# EXERCISE DESCRIPTION
From the line containing "Where should I" down to the final line of the entries below, quote every line verbatim. Exclude pictures.
(RECORDS TO USE)
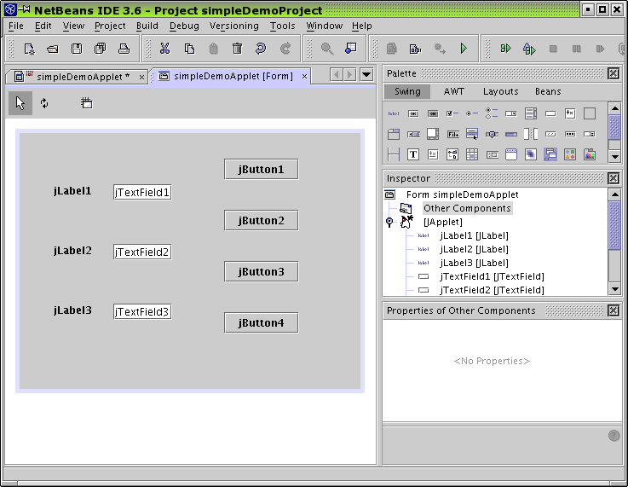Select the Selection Mode arrow tool
628x487 pixels.
click(x=20, y=103)
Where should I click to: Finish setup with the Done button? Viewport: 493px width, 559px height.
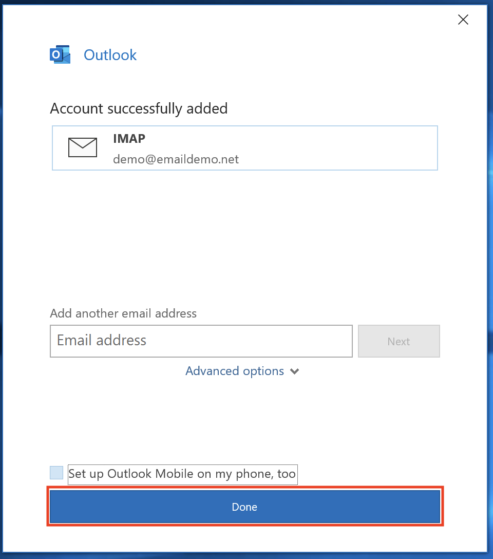245,507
(End RECORDS TO USE)
# OUTPUT OF THE TASK
Where should I click to: Finish setup with the Done button? Viewport: 493px width, 559px height.
245,507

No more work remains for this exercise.